20090921


We started with a review of the key concepts we have developed so far:

The use of computational complexity of the best-possible algorithm for a problem as our measure of the difficulty of that problem.

Decision problems

The class P

The class NP

Reduction from one problem to another

CNF-SAT

The Cook-Levin Theorem

NP-Complete Problems



We continued with a discussion of why this is important: the implication of the Cook-Levin Theorem is that if ... IF ... we could find a polynomial time algorithm to solve CNF-SAT, we could solve every problem in NP in polynomial time ... in other words, we would have proved that P = NP.  Most researchers in the computational complexity field believe that P != NP, and therefore believe that there does not exist any polynomial time algorithm for CNF-SAT.

Well, who cares?  CNF-SAT may seem like an abstract problem that is not likely to be encountered very often in practice.  And even though the CL Theorem tells us that any problem X (in NP) can be reduced to CNF-SAT, the reduction is complicated - finding a polynomial time algorithm for CNF-SAT might not be so useful after all.

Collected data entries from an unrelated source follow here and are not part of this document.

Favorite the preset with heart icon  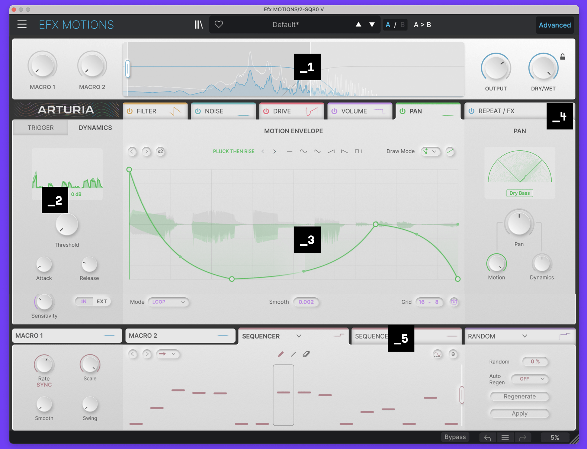click(219, 25)
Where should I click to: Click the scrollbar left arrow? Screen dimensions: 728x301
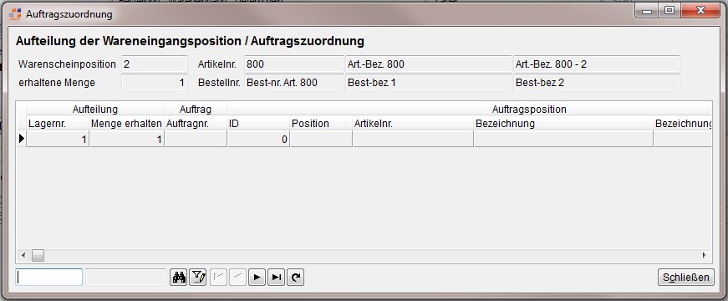[x=23, y=255]
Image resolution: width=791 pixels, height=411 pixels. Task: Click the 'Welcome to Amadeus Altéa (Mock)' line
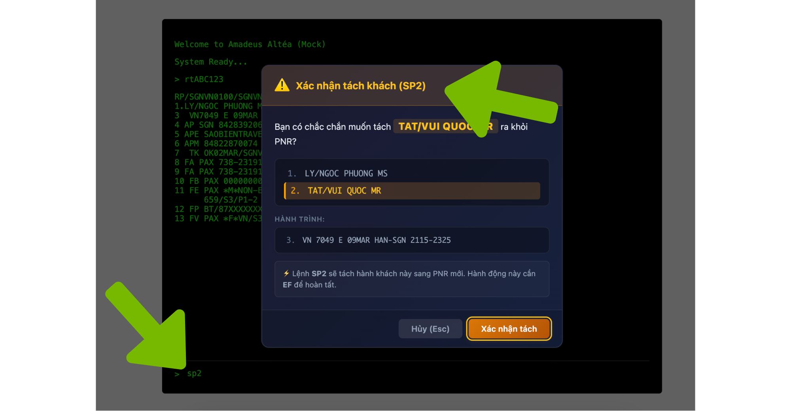click(x=250, y=44)
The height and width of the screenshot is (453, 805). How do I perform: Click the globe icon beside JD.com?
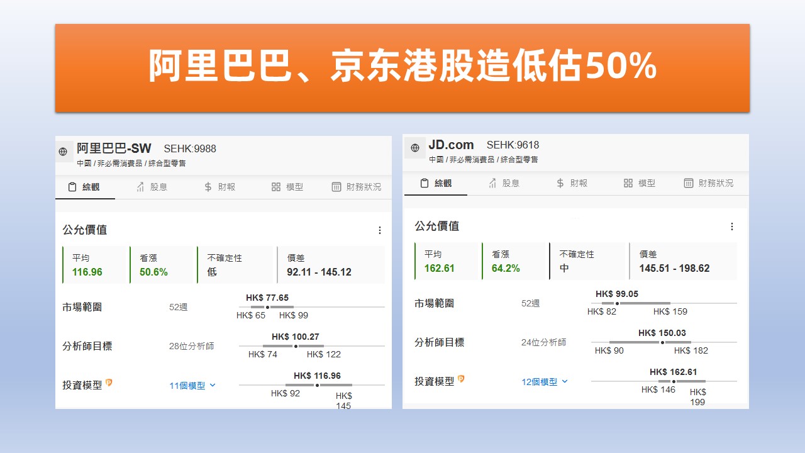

So far in our story, we only know one NP-Complete problem, CNF-SAT.  Suppose we had a new problem Z, and we wanted to prove that Z is NP-Complete.  There are three possibilities:
    1.  Recreate the CL Theorem: show that all problems in NP reduce to Z.  This is not appealing - the proof of the CL Theorem is long and complicated
    2.  Prove that CNF-SAT reduces to Z.  This would prove that Z is NP-Complete, because reduction is transitive - we already know that all problems in NP reduce to CNF-SAT.  The reduction from CNF-SAT to Z would show that all problems in NP reduce to Z.  This is better than option 1, but can still involve a lot of work - as we will see next day.
    3.  Find some known NP-Complete problem (let's call it Y) that resembles Z.  Prove that Y reduces to Z.  This proves that Z is NP-Complete, using the same reasoning as in option 2.  This is the best option because it usually involves relatively little work.

Fortunately, Option 3 is not only appealing but practical.  Since the early 1970's, thousands of NP-Complete problems have been identified.  Over the next couple of days we will meet some of them.